--- GIVEN DATA ---

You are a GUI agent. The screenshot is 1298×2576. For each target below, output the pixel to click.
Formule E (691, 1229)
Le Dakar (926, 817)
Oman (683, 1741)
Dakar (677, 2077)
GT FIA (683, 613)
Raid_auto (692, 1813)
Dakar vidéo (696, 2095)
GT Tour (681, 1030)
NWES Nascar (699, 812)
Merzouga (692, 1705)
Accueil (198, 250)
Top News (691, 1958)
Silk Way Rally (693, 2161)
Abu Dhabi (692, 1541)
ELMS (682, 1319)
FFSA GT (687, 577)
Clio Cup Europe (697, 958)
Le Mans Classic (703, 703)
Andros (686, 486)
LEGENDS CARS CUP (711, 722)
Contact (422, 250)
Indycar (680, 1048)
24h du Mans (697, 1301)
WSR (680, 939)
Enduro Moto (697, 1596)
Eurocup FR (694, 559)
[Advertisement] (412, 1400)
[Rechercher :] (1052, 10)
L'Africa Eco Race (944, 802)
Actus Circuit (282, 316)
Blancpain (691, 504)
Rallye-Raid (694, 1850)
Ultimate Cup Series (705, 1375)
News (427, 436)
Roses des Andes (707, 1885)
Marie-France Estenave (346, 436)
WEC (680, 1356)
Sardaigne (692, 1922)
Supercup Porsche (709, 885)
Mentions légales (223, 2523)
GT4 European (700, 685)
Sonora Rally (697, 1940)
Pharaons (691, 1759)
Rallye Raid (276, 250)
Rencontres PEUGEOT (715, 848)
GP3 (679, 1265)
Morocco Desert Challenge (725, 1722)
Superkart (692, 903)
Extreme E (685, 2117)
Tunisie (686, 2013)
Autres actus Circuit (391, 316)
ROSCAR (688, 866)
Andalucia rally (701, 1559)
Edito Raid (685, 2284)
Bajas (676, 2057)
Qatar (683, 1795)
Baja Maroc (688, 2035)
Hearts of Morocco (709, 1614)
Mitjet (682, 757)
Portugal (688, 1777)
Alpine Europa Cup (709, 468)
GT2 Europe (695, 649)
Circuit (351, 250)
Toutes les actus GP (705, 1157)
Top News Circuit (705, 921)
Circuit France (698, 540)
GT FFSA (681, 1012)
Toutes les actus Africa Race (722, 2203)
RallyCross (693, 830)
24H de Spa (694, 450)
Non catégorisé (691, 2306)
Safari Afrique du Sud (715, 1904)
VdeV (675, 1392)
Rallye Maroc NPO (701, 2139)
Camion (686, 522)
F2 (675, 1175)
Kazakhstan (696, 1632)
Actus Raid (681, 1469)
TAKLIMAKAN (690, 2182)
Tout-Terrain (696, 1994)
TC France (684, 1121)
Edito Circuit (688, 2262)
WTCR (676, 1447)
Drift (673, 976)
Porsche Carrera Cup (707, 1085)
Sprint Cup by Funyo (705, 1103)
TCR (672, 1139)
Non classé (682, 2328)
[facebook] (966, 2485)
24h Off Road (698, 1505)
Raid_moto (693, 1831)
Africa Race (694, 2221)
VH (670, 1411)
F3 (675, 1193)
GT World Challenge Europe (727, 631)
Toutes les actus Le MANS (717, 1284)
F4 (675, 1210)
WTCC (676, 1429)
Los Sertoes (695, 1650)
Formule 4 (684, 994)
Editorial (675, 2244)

---

* _REQUIRED WORK_
Copy out all lines from the records where the word "Morocco" appears.

* _RESULT OF THE EXERCISE_
Morocco Desert Challenge (725, 1722)
Hearts of Morocco (709, 1614)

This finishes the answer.